Word Choice Errors

Many times, writers make a word choice error when choosing a word that sounds exactly like another word with a different meaning (homonym). Other times, word choice errors are made because the spoken word or phrase is mispronounced and sounds similar to another word or phrase with a different meaning (EX: “might of” instead of “might have”).  Make sure you’re not making a wrong word choice by checking this list of commonly misused words:

Accept vs. Except

  • “Accept” means “to agree, assent or acknowledge.”  EX: I accepted the offer for a higher position in the company.
  • However, “except” means “to leave or take out; to omit.” EX: Everyone is going, except my sister.

Affect vs. Effect

  • “Affect” means “to change or alter,” and it is commonly used as a verb. EX: That movie really affected me.
  • “Effect” means “a consequence, result, or outcome,” and it is commonly used as a noun.  EX: The effect of over-eating is often weight gain.

Apart vs. A  Part

  • “Apart,” when written as one word, means “separate from.”  EX: We lived apart for two years.
  • However, “a part,” when written as two words, means you’re a member of something larger than yourself, as in a member of a group, party, or movement.  EX: Our family restaurant is a part of our local better business bureau.

Choose vs. Chose

  • “Choose” is the present tense form of the verb.  EX: Today I choose to stay home. 
  • “Chose” is the past tense form of the verb.  EX: Yesterday I chose to go to school.

Definitely vs. Defiantly

  • These two words sound similar, but “definitely” means “for sure” or “most certainly.”  EX: I definitely want to see that movie.
  • On the other hand, “defiantly” means “to boldly oppose or resist something or someone.”  EX: She stated her viewpoint defiantly and refused to budge on the issue.

It's vs. Its

  • “It’s” is a contraction for “it is.” EX: It’s too late to take a walk.
  • “Its” is a possessive pronoun, so it shows ownership of another noun.  EX: The dog wagged its tail.

Later vs. Latter

  • “Later” usually refers to a future time frame.  EX: I will do my homework later.
  • However, “latter” means “latest or last” or “the second of two mentioned persons or things.”  EX: She offered me tea or coffee, and I chose the latter (meaning that I chose coffee).

Than vs. Then

  • “Then” is a word that is used to show a sequence of events or a cause/effect relationship. EX: We went shopping, and then we came home.  OR If you do your homework now, then you can enjoy the weekend.
  • However, “than” is a word that is used to show a comparison between two things. EX: I am taller than my sister.

There vs. Their

  • “There” is used as a place-holder or a directional word. EX: There are no more cookies. OR I found the cookies over there.
  • However, “their” is a possessive pronoun, which is almost always followed by the noun that it shows ownership of. EX: Their cookies were stolen.

To vs. Too vs. Two

  • “To” is a preposition, which is generally followed by a noun or noun phrase.  EX: I walked to the park.  “To” can also be used in an infinitive phrase, where it is followed by a verb.  EX: To walk in a park is my favorite pastime.
  • “Too” is an adverb that means “also.” EX: I walked to the park too.
  • “Two” is a number.  EX: I was so hungry that I ate two tacos.

Weather vs. Whether

  • “Weather” refers to the precipitation that occurs outside.  EX: The weather was quite stormy yesterday. 
  • However, “whether” is a word used to introduce alternative possibilities. EX: Whether we win or lose, we must play the game fairly.

Where vs. Were

Even though “where” and “were” look alike, they are pronounced differently.

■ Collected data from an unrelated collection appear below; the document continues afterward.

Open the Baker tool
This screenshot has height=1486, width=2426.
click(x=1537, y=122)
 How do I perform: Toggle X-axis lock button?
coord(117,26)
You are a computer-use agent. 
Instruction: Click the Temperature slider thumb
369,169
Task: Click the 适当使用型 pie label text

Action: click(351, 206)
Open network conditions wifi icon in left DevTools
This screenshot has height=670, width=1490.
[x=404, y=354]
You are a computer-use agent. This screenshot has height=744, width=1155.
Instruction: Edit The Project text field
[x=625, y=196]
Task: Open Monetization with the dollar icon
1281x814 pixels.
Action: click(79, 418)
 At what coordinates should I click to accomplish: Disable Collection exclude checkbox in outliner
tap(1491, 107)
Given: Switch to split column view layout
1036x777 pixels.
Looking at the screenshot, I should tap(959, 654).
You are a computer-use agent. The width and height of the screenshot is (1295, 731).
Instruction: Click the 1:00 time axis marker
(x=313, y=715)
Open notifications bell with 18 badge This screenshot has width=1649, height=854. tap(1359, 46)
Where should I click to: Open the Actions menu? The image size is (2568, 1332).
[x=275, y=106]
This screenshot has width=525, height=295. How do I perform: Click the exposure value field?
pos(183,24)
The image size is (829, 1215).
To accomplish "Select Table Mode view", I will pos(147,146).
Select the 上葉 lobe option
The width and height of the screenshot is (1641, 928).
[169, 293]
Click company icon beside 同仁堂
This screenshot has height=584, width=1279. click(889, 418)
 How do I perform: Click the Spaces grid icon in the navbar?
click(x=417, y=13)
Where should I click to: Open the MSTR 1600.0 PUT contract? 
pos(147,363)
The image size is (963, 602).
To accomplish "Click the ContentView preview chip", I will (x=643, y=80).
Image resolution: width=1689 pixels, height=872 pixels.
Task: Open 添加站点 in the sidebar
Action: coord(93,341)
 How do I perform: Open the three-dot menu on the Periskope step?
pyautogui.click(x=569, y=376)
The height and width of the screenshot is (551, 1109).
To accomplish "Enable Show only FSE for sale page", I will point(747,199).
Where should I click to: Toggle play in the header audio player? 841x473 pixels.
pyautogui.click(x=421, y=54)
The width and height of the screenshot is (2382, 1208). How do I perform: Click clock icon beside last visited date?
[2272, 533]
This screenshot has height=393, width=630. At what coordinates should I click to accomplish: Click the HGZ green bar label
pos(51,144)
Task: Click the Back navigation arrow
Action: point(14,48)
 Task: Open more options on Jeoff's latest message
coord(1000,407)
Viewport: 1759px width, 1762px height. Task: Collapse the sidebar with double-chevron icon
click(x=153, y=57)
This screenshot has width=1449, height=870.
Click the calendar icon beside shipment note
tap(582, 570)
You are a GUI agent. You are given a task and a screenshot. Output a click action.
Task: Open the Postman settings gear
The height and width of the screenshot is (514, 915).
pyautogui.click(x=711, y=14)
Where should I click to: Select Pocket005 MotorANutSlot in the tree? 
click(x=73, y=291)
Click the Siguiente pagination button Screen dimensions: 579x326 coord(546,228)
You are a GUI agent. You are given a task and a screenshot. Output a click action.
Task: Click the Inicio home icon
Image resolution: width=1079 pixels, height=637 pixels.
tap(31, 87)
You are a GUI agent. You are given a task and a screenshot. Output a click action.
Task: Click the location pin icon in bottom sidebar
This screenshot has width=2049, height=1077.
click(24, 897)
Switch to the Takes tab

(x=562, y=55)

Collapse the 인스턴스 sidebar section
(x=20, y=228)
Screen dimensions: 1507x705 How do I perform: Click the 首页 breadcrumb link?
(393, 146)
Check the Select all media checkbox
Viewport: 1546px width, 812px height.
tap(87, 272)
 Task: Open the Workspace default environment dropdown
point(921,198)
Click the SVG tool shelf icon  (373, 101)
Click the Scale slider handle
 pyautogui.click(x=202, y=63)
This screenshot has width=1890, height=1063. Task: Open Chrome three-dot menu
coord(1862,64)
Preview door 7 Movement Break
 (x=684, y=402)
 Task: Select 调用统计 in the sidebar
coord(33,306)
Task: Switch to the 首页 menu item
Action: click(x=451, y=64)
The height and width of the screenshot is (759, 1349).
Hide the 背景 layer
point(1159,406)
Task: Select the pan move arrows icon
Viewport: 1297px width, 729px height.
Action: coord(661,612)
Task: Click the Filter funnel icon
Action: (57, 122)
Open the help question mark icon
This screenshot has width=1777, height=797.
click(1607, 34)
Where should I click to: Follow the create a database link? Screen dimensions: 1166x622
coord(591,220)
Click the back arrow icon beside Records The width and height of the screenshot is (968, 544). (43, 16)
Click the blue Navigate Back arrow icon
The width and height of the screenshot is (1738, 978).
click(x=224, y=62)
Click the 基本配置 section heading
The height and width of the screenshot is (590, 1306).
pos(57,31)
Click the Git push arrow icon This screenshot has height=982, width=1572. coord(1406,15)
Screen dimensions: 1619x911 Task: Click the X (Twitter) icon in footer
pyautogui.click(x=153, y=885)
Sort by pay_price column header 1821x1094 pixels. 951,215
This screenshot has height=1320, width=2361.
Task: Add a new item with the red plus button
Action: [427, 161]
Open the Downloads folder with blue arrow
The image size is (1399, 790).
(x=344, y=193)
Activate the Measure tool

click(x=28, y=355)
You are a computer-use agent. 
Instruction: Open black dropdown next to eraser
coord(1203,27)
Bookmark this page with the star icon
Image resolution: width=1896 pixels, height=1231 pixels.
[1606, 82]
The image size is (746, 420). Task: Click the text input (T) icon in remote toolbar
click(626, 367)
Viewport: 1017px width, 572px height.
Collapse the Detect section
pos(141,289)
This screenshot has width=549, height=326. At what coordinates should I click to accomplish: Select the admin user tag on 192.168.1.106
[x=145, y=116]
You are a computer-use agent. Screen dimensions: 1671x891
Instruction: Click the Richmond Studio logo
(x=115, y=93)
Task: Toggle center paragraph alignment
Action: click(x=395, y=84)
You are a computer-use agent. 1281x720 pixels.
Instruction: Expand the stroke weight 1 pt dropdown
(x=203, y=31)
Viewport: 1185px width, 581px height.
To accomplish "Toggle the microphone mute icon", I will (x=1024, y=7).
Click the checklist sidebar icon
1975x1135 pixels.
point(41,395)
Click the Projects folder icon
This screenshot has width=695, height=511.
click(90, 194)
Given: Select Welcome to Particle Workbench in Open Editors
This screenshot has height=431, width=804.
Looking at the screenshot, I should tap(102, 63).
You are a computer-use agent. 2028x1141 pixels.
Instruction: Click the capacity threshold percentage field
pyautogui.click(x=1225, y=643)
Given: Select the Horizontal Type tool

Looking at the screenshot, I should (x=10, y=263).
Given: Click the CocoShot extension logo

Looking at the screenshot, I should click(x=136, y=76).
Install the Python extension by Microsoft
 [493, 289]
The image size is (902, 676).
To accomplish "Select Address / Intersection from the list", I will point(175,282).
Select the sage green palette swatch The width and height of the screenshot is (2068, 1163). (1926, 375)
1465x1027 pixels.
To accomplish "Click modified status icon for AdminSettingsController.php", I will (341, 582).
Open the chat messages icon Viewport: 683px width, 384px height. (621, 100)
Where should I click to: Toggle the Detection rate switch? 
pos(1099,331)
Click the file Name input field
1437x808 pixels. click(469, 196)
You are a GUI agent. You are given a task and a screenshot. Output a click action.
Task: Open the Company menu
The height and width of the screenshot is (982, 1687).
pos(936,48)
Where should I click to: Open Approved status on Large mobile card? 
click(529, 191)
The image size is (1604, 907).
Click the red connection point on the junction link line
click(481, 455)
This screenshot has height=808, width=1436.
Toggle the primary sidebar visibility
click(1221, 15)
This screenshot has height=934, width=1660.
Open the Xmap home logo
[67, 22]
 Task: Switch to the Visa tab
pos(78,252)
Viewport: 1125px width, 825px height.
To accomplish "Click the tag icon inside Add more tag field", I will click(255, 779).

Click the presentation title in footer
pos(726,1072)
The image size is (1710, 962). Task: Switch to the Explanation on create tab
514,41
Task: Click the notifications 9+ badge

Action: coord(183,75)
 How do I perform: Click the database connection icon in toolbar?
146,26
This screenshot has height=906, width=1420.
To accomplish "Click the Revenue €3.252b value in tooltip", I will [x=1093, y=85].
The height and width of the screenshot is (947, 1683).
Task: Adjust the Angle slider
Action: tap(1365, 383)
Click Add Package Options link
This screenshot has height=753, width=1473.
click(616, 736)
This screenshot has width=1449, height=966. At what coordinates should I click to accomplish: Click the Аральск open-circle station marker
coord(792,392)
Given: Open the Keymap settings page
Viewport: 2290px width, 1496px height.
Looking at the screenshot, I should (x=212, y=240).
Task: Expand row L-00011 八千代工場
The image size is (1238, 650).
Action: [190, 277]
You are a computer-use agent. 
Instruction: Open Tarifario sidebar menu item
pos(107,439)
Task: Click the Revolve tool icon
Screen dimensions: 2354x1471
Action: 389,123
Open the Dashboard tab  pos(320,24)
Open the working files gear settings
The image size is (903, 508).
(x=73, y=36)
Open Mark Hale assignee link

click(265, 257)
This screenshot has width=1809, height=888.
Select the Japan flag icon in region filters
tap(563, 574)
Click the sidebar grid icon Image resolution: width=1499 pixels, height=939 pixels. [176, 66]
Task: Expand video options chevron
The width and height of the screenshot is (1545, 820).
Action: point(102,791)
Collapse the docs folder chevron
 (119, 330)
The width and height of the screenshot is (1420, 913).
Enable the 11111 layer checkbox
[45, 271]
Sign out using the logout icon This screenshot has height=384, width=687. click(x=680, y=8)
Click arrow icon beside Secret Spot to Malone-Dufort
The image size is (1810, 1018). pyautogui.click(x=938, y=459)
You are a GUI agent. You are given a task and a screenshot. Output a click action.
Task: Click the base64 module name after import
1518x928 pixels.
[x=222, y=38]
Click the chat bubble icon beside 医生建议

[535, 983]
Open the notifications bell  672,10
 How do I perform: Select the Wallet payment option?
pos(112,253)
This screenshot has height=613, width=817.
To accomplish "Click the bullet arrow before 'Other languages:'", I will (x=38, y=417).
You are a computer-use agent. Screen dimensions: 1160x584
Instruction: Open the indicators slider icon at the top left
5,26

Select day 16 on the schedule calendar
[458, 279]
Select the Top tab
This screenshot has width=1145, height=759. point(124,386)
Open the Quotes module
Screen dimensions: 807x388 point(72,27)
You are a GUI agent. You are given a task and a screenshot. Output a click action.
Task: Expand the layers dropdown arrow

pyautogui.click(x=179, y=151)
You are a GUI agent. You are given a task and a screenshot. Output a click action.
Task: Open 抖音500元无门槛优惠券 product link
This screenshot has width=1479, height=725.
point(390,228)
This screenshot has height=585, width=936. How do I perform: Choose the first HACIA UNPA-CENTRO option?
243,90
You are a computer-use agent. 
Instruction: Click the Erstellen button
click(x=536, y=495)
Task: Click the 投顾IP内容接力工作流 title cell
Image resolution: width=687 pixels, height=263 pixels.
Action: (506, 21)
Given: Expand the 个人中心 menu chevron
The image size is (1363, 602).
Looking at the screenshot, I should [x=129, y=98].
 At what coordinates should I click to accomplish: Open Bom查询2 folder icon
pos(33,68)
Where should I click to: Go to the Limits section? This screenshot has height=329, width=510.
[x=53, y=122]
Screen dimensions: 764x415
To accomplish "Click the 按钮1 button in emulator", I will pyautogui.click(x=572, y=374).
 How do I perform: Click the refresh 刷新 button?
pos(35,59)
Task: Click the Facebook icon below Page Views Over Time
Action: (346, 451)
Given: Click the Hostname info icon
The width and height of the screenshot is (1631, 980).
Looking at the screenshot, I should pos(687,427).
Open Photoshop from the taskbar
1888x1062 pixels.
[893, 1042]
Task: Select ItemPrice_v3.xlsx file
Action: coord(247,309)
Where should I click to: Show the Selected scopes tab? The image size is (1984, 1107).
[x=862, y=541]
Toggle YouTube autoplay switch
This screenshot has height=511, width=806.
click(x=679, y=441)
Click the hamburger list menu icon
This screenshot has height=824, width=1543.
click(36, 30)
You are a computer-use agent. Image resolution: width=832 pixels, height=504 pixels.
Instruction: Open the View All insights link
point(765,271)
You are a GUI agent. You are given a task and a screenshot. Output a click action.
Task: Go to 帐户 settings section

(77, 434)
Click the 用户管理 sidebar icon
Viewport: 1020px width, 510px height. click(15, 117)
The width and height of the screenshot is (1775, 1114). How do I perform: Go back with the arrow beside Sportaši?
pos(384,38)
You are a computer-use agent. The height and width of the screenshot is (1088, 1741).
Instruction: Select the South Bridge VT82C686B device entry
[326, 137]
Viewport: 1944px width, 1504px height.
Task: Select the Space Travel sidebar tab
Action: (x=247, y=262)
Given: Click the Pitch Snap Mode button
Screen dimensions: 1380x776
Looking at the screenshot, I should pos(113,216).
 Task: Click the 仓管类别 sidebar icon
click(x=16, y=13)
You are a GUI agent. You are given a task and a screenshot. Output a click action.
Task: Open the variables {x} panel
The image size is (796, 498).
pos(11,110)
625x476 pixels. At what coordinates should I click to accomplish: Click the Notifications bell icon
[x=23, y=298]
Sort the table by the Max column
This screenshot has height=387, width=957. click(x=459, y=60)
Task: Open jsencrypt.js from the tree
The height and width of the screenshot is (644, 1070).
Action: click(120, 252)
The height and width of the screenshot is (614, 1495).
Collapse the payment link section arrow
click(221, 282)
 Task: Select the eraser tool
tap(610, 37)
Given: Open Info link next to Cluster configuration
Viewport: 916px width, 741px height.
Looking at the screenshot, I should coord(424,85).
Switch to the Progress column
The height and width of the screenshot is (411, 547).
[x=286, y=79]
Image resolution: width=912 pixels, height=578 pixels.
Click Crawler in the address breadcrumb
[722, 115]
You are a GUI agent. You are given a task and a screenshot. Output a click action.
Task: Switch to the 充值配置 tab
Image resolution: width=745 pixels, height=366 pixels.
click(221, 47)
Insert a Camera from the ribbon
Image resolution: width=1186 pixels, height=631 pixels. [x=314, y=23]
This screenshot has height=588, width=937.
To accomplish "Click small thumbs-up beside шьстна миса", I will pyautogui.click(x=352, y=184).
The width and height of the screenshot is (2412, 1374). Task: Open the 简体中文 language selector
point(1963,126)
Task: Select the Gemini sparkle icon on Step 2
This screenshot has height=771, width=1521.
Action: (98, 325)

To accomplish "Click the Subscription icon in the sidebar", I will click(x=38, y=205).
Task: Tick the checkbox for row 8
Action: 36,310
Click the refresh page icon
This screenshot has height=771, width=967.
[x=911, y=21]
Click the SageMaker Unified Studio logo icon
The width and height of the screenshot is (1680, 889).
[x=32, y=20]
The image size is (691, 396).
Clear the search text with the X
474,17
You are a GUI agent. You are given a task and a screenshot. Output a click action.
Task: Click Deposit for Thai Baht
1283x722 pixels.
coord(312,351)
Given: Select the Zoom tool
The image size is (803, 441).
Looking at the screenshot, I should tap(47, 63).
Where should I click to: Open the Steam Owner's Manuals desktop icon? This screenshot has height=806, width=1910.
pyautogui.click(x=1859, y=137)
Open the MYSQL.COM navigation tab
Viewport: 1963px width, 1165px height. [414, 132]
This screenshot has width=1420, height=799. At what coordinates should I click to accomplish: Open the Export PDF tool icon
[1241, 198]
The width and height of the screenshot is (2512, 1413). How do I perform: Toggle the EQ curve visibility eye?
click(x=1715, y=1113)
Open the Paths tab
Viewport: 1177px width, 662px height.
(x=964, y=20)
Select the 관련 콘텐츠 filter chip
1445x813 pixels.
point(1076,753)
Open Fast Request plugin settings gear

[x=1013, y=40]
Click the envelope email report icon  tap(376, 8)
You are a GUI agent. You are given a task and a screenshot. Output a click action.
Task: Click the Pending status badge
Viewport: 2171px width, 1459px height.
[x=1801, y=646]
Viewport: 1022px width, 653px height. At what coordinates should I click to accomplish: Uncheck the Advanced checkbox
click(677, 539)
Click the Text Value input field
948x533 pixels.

  • “Where” is a question word that refers to a place or location.  EX: Where is my textbook? 
  • On the other hand, “were” is a linking/helping verb in the past tense.  EX: We were going to come to the party, but we were delayed.

Your vs. You're

  • “Your” is a possessive pronoun, so it will usually be followed by anothernoun (the person, place, or thing it shows ownership of).  EX: Your houselooks beautiful. 
  • On the other hand, “you’re” is a contraction for “you are.”  Always double check to see if you’re using this word correctly by splitting it apart.  EX: You’re using it correctly = You are using it correctly.